» **EXERCISES TO COMPLETE**
(1) In the text on music as a metaphor for life and teaching, what do some coaches call the practice of eliminating what distracts us from our primary goals?
(2) Write what comes next in the text on music as a metaphor for life and teaching, starting after its final sentence.

» **TEXT SECTION**
-- BEGIN --

We have all heard that the study of a musical instrument provides the
skills that are also necessary for success in life; discipline, goal
setting, breaking large challenges into smaller more reachable parts,
handling frustration, etc.

Yet, in a much larger way, the music itself, not just the study of it, is
a metaphor for life. Dissonance creates momentum, which moves
toward resolution. Melody must be in equilibrium with its supportive
harmonic background, balance is key (pun intended!). Different
articulations and phrasings can completely alter the meaning of a
melody.

The most important element is the balance, yet in order to achieve the
balance, we must be keenly aware of the melody. What is the
melody of your life? Of your teaching? Is it stated clearly, or is it
smothered by the slightly less important parts?

I started this year’s MTIPS with the idea that perhaps we should
rethink the idea of goal setting and instead, focus on eliminating that
which distracts us from our primary goals, the melody of our life.
There are some coaches that call this “removing tolerations”. Think
about your lessons with your students? What goes on that is
superfluous? What do you assign them to do that is simply done
because your teacher did it? What do you assign them that is really
best for them?

How much of how we teach is done simply out of tradition? If we
continue to only teach the way we have been taught, then we will
continue to have the results we are having. Now regardless if this is
good news or bad news, I feel as professional music educators, we
have a responsibility to evolve the art of music education. Artists
take risks to express themselves and evolve the art of music making,
We, as music teachers, need to take risks and step out of our comfort
zones as teachers, in order to evolve the art of music education.

-- END --

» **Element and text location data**
-- BEGIN --

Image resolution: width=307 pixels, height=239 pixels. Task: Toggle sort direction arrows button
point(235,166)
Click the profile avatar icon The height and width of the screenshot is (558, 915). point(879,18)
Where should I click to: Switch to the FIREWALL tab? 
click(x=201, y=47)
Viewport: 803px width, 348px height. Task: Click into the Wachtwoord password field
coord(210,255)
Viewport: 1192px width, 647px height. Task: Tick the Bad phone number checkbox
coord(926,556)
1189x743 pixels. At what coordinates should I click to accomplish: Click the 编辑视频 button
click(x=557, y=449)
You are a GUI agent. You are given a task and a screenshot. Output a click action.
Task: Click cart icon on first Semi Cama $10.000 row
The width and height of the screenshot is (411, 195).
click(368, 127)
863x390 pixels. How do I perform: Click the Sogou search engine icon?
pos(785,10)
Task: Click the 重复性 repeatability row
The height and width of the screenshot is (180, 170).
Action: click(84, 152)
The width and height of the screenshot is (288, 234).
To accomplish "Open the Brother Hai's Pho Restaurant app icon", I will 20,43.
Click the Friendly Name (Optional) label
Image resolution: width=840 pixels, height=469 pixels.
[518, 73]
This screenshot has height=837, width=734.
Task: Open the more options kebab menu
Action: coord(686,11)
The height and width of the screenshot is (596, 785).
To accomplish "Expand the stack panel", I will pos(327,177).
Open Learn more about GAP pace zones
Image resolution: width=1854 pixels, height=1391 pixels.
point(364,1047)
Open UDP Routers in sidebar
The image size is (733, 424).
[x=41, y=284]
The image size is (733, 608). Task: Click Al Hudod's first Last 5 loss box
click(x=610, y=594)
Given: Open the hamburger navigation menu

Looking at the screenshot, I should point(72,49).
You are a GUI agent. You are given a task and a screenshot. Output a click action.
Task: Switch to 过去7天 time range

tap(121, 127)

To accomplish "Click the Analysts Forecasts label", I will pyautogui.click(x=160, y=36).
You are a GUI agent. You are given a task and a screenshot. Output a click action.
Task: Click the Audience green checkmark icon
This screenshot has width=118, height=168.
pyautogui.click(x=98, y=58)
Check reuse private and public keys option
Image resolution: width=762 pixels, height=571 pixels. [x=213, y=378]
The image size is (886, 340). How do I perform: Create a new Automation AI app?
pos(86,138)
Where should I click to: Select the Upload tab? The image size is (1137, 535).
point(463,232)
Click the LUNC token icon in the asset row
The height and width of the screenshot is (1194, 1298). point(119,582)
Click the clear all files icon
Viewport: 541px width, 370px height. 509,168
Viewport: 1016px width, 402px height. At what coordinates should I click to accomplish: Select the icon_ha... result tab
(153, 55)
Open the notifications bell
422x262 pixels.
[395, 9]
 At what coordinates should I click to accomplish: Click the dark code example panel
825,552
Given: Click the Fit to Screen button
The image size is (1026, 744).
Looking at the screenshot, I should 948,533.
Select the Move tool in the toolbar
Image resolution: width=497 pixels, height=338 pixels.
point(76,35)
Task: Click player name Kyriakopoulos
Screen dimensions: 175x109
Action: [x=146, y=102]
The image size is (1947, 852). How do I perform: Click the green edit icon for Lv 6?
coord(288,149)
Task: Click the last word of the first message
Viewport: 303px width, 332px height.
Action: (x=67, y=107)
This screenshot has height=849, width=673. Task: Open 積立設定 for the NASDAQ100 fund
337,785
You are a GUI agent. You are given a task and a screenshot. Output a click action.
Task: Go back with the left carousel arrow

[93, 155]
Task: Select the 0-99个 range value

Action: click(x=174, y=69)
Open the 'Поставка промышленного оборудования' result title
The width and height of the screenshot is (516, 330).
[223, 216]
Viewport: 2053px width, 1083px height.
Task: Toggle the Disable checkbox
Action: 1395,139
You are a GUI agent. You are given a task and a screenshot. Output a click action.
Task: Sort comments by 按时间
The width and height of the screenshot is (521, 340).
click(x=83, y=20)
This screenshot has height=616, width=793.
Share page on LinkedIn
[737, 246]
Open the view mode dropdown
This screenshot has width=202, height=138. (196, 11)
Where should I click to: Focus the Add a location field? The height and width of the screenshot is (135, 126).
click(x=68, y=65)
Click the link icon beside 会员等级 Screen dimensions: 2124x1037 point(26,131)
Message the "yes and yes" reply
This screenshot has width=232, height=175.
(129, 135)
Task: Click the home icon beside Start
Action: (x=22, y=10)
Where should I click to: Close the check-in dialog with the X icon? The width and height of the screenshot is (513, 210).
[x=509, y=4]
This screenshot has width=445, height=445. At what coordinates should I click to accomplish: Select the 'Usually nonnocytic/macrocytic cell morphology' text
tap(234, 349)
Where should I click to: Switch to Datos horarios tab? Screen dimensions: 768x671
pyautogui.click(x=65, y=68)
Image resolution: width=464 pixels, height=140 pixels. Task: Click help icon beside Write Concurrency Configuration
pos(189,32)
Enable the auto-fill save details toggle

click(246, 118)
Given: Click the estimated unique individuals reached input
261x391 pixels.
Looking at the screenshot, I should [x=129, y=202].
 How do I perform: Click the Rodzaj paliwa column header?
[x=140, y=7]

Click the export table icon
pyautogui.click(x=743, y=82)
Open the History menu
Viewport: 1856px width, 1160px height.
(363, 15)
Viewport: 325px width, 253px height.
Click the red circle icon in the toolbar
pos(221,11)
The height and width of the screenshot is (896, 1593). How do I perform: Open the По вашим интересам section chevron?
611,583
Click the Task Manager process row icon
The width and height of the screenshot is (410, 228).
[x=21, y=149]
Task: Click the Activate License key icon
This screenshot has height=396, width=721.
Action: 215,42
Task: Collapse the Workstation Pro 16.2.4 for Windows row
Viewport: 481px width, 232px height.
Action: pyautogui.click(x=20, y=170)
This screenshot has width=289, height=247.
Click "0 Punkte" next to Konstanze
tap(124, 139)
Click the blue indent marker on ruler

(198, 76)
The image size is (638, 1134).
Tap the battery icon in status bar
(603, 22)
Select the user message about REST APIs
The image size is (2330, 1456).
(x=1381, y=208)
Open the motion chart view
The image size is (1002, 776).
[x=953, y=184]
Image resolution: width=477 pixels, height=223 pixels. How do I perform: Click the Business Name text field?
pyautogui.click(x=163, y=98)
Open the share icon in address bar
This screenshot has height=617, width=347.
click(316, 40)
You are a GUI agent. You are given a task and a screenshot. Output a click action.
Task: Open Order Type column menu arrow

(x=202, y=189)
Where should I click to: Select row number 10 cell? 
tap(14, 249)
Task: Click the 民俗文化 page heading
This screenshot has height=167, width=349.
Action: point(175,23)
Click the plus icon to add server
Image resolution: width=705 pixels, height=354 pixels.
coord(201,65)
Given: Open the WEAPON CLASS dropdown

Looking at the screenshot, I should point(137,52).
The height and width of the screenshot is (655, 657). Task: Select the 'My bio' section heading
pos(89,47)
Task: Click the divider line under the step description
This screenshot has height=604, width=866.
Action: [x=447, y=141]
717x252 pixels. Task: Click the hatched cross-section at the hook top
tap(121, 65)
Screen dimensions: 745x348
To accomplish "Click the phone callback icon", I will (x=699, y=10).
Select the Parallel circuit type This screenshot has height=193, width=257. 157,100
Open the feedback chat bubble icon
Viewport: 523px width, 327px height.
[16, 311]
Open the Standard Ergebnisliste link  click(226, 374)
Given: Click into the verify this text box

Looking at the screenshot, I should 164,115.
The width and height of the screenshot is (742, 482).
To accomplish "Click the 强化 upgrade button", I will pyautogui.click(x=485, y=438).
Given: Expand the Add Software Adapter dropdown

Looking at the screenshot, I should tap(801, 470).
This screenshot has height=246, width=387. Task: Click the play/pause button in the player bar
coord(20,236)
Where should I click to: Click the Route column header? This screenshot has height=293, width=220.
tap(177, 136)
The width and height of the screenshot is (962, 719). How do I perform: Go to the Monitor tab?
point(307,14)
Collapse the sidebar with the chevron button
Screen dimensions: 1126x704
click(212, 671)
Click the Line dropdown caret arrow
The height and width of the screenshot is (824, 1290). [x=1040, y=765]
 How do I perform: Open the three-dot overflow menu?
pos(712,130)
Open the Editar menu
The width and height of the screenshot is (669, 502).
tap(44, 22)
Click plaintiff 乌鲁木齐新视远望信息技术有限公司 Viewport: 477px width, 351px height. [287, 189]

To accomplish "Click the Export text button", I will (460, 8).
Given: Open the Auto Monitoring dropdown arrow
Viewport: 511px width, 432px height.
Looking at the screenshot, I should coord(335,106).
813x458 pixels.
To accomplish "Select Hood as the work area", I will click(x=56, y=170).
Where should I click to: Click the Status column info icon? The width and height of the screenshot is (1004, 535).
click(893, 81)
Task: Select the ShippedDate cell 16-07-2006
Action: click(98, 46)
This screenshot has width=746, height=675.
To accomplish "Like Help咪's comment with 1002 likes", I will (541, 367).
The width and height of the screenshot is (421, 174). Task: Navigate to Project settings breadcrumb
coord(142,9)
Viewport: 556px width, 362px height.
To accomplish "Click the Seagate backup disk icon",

-- END --

» **RESPONSES PER TASK**
(1) They call it "removing tolerations."

(2)
Risk taking for a music teacher might mean not teaching out of a
method book for a while. I know for me, method books make my job
a lot less creative, permitting me to sit back and be a professional
page turner. I have 31 years of music making in my history, that’s
what I want to tap into. Not my proficiency at telling a student now
that she has complete page 7 in the book, she needs to go on to page
8!

Is it scary at times? Absolutely! But a little stretching gets the blood
pumping. It gets the mind thinking, searching, yearning to find a
better way. And once you have found it, your contribution to the
evolution of music education needs to be shared with other teachers,
so that they too may challenge the parts of tradition that remain
simply because no one has yet taken the time to find a better way.

Now, I am not saying that some traditions and methodologies are not
valuable. What I am challenging is the processionary caterpillar
attitude. When a string of processionary caterpillars are lined up tail
to head on the rim of a jar, a processionary caterpillar will follow the
caterpillar in front him around and around the rim of the jar, over and
over, until they starve to death! And this is in spite of the fact that
food is at the bottom of the jar!

What if you decide to listen to the melody in your life? What
“harmonies” in your teaching would you thin out, so that your
educational melody may sing clearer? What is superfluous? What is
necessary? What will you contribute to evolve the art of music
education?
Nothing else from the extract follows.